SELECT ((-9223372036854775808)::int8) % (-1);

Note that the previous discussion concluded that int8 (64-bit)
division didn't crash, which is incorrect.

http://archives.postgresql.org/pgsql-patches/2006-06/msg00104.php

My guess is that the previous test was carried out on a 32-bit
Windows, where there's no 64-bit division instruction. In that
case, the generated code calls a runtime function (e.g., lldiv),
which doesn't trap. However, on a 64-bit system, the compiler
generates the idivq instruction, which leads to a crash.

Note that the problem is not limited to division.
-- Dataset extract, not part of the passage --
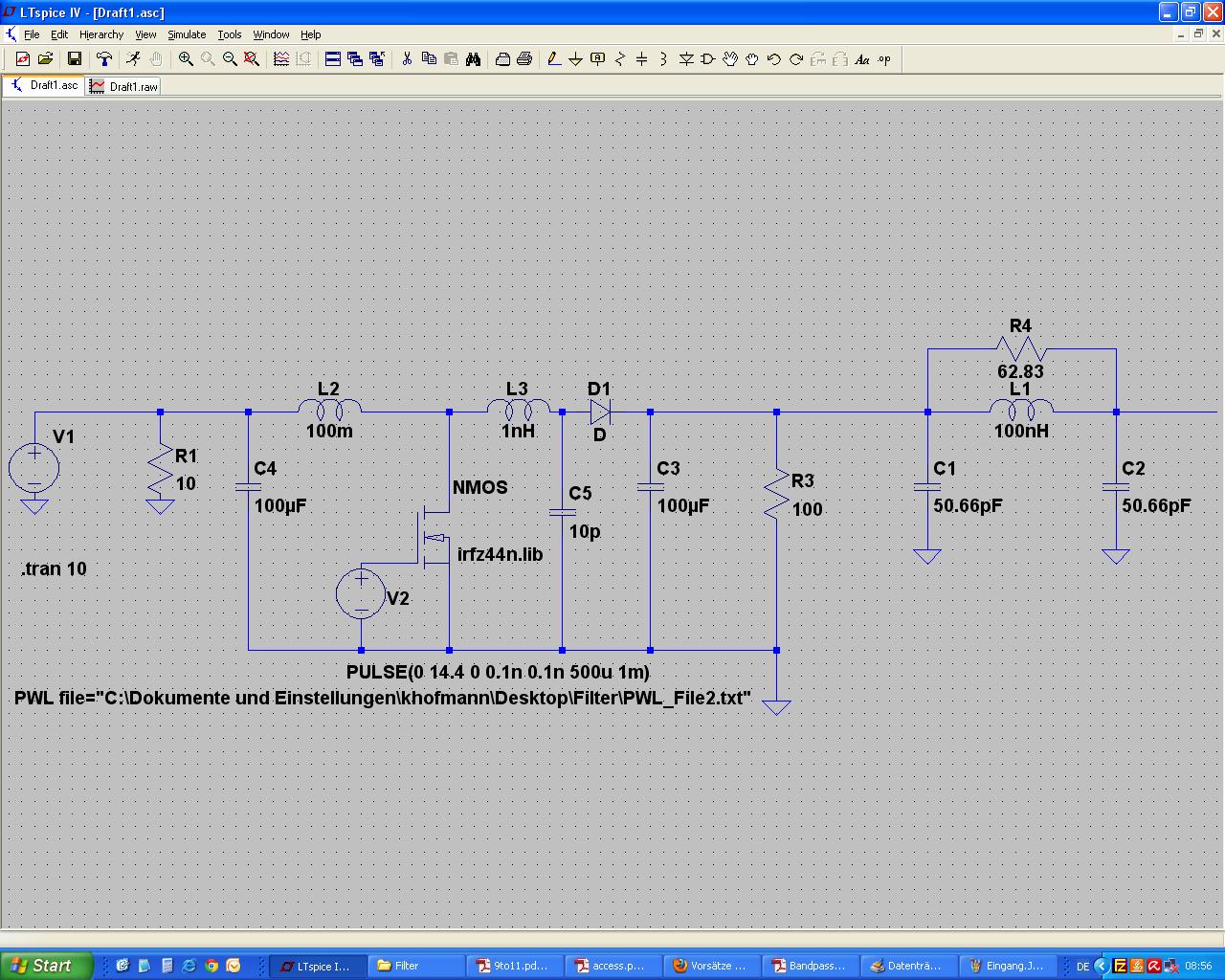Select the Diode component tool
The width and height of the screenshot is (1225, 980).
coord(686,59)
The following
multiplication crashes as well:

SELECT ((-9223372036854775808)::int8) * ((-1)::int8);

The reason is that the multiplication overflow check uses a division.

32-bit crash
============

The previous fix doesn't fix all possible crashes, even on a 32-bit
Windows. Below is an example to crash a 32-bit PostgreSQL:

SELECT ((-2147483648)::int4) % ((-1)::int2);

Portability
===========

The previous fix uses #ifdef WIN32 ... #endif, which is not portable,
as noted below:

http://archives.postgresql.org/pgsql-patches/2006-06/msg00103.php

Using a SIGFPE handler is also dangerous (e.g., causing an infinite
loop sometimes):

https://www.securecoding.cert.org/confluence/display/seccode/SIG35-C.+Do+not+return+from+SIGSEGV,+SIGILL,+or+SIGFPE+signal+handlers

Strictly speaking, using postcondition checking to detect signed
division overflows (actually, all signed integer overflows) violates
the C language standard, because signed integer overflow is undefined
behavior in C and we cannot first compute the result and then check
for overflow. Compilers can do a lot of funny and crazy things
(e.g., generating traps or even optimizing away overflow checks).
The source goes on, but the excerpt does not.